与全监督学习不同,任雪婷等人(2020)设计了一种基于联合成对学习和图像聚类的无监督深度学习分类模型(unsupervised classification combined with paired learning and image clustering,UC-CPLIC)用于识别肺腺癌亚型。通过无监督卷积特征融合网络(unsupervised convolutional feature fusion network,UCFFN)深度提取图像特征,将获得的特征层次聚类后进行联合配对学习,根据配对信息更新图像聚类标签和UCFFN参数,迭代循环直到聚类结果收敛到一个稳定点,最终训练出的模型在合作医院及TCGA-LUAD(the cancer genome atlas-lung adenocarcinoma)两个数据集上的平均识别准确率达到了0.93。

图2 基于机器学习的肺腺癌分子分型研究实验流程Fig.2 The experimental process of molecular typing of lung adenocarcinoma based on machine learning

综上所述,深度学习预测研究需要较大样本的支持,若样本较小,预测能力可能比影像组学模型差;3D CNN模型可以反映肿瘤的总体状态,对突变的预测能力更强,但是将迁移学习应用到2D CNN模型中,可能得到更好结果;深度学习模型不需要对肿瘤进行精细分割,仅需要大致框取肿瘤区域,在数据预处理阶段较影像组学方法节省了大量的时间和人力。总体上,基于深度学习的肺腺癌分子亚型预测研究虽然处于起步阶段,但已经获得了很好的结果,且随着公共数据库的逐步完善,深度学习神经网络模型具有极大的研究前景。

4 结 语

本文探讨了近年来肺腺癌CT影像分子分型研究的几种方法,从最初利用统计分析研究CT征象与基因表达间的关联,到如今建立深度学习神经网络模型实现自动化地预测肺腺癌分子分型,影像基因组学在肺癌诊断领域取得了突破,但仍具有一定局限性,尚不能完全满足实际临床应用需求,主要体现在以下3个方面:1)肺腺癌基因突变状态复杂,很多病例为双基因甚至多基因突变,而多数研究只专注于其中的一种基因突变状态,忽略了其他位点突变带来的影响。
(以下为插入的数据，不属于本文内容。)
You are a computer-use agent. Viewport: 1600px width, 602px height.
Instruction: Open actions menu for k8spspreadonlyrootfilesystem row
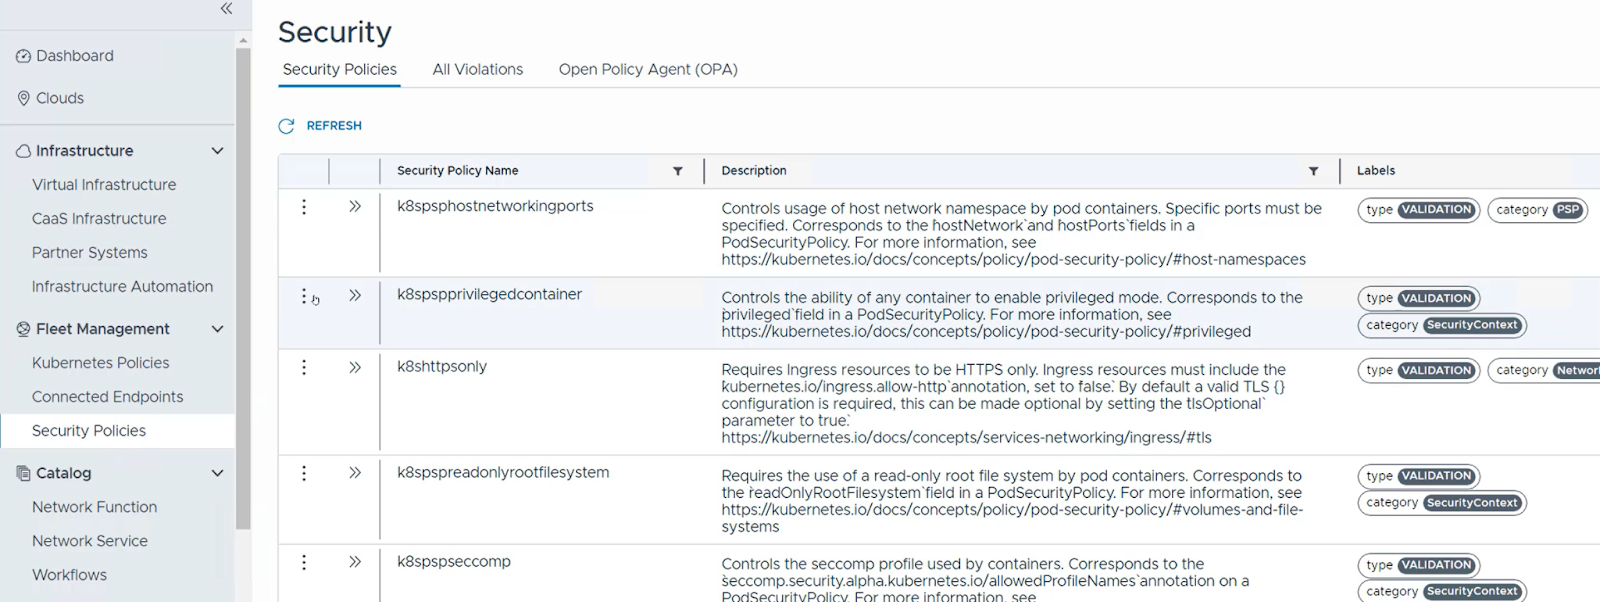coord(304,473)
此外,大部分研究在探寻EGFR突变的影像学表型中展开,其他分子亚型的相关研究极少。以上问题限制了此类研究的泛化能力。2)相关的公用数据集不完备,同时具有基因表达和医学图像数据的数据集较少,甚至因长时间未更新导致一部分图像数据质量差,很难与当前医院获取的数据融合。这显然无法满足当前使用大数据建立深度神经网络模型以实现分子分型预测的需要。3)单一的CT图像不能完全展现肿瘤状态,需要其他医学图像补充肿瘤其他信息。

未来,应进一步将神经网络模型用于肺癌分子分型预测研究,优化特征提取与筛选算法,以达到提高预测结果准确性的目的。同时,根据基于机器学习的相关研究,将神经网络模型与临床信息、语义特征、影像组学特征构建的模型结合,能够显著提高模型预测能力。因此,基于语义特征的相关性分析以及基于影像组学的预测模型研究应扩大研究范围,考虑不同人种之间的差异,形成更为系统化的综合性研究,明确与各突变基因显著相关的可解释特征,从而为预测模型的建立提供重要依据。此外,可以考虑结合多视角的CT影像或其他医学图像(如PET图像)进行研究,多方面信息能够得到更精确的预测结果。然而,这些研究都需要有力的数据支持,通过建立规范统一的肺癌分子分型标准,以及包含肿瘤解剖图像和功能成像的标准化分子分型数据库,能够显著改善当前研究数据差异过大的现状,使研究人员将目光更多地集中在提高算法性能上,也使肺癌分子分型的影像学研究能够具有更好的临床应用前景。